**The task:**
The full set of entries should be repeated without a single change.

**Extracted information:**
****************

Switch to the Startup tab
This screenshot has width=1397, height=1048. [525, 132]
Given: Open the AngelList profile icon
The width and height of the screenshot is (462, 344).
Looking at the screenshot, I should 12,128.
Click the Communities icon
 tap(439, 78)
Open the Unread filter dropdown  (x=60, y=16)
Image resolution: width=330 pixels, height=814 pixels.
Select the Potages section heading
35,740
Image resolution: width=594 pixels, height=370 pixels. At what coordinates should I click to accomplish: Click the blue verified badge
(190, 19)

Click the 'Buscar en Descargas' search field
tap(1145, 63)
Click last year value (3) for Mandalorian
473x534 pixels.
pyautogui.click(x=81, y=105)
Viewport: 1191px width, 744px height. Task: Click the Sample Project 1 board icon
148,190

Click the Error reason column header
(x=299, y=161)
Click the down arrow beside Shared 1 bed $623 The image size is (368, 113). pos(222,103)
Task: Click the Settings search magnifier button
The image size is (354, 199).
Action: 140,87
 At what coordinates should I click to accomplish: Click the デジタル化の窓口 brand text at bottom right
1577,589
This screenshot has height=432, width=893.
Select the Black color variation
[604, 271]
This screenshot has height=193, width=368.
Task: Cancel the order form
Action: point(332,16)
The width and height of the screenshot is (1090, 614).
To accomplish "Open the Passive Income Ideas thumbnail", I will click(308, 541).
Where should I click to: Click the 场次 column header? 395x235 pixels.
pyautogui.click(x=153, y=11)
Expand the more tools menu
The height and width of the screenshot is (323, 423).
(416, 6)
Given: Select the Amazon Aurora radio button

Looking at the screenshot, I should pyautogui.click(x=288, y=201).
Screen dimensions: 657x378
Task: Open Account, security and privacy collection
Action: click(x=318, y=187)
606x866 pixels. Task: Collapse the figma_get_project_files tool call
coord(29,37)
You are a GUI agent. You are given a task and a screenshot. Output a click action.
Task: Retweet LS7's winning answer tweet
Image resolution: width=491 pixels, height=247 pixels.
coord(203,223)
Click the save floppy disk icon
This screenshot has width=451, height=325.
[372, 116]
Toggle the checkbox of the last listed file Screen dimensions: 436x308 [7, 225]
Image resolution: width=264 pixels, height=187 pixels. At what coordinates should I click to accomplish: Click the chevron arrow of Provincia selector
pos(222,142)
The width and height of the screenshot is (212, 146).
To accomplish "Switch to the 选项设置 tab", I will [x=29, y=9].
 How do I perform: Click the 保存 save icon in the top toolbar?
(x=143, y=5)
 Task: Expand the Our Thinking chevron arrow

****************

**Answer to this task:**
Switch to the Startup tab
This screenshot has width=1397, height=1048. [525, 132]
Given: Open the AngelList profile icon
The width and height of the screenshot is (462, 344).
Looking at the screenshot, I should 12,128.
Click the Communities icon
 tap(439, 78)
Open the Unread filter dropdown  (x=60, y=16)
Image resolution: width=330 pixels, height=814 pixels.
Select the Potages section heading
35,740
Image resolution: width=594 pixels, height=370 pixels. At what coordinates should I click to accomplish: Click the blue verified badge
(190, 19)

Click the 'Buscar en Descargas' search field
tap(1145, 63)
Click last year value (3) for Mandalorian
473x534 pixels.
pyautogui.click(x=81, y=105)
Viewport: 1191px width, 744px height. Task: Click the Sample Project 1 board icon
148,190

Click the Error reason column header
(x=299, y=161)
Click the down arrow beside Shared 1 bed $623 The image size is (368, 113). pos(222,103)
Task: Click the Settings search magnifier button
The image size is (354, 199).
Action: 140,87
 At what coordinates should I click to accomplish: Click the デジタル化の窓口 brand text at bottom right
1577,589
This screenshot has height=432, width=893.
Select the Black color variation
[604, 271]
This screenshot has height=193, width=368.
Task: Cancel the order form
Action: point(332,16)
The width and height of the screenshot is (1090, 614).
To accomplish "Open the Passive Income Ideas thumbnail", I will click(308, 541).
Where should I click to: Click the 场次 column header? 395x235 pixels.
pyautogui.click(x=153, y=11)
Expand the more tools menu
The height and width of the screenshot is (323, 423).
(416, 6)
Given: Select the Amazon Aurora radio button

Looking at the screenshot, I should pyautogui.click(x=288, y=201).
Screen dimensions: 657x378
Task: Open Account, security and privacy collection
Action: click(x=318, y=187)
606x866 pixels. Task: Collapse the figma_get_project_files tool call
coord(29,37)
You are a GUI agent. You are given a task and a screenshot. Output a click action.
Task: Retweet LS7's winning answer tweet
Image resolution: width=491 pixels, height=247 pixels.
coord(203,223)
Click the save floppy disk icon
This screenshot has width=451, height=325.
[372, 116]
Toggle the checkbox of the last listed file Screen dimensions: 436x308 [7, 225]
Image resolution: width=264 pixels, height=187 pixels. At what coordinates should I click to accomplish: Click the chevron arrow of Provincia selector
pos(222,142)
The width and height of the screenshot is (212, 146).
To accomplish "Switch to the 选项设置 tab", I will [x=29, y=9].
 How do I perform: Click the 保存 save icon in the top toolbar?
(x=143, y=5)
 Task: Expand the Our Thinking chevron arrow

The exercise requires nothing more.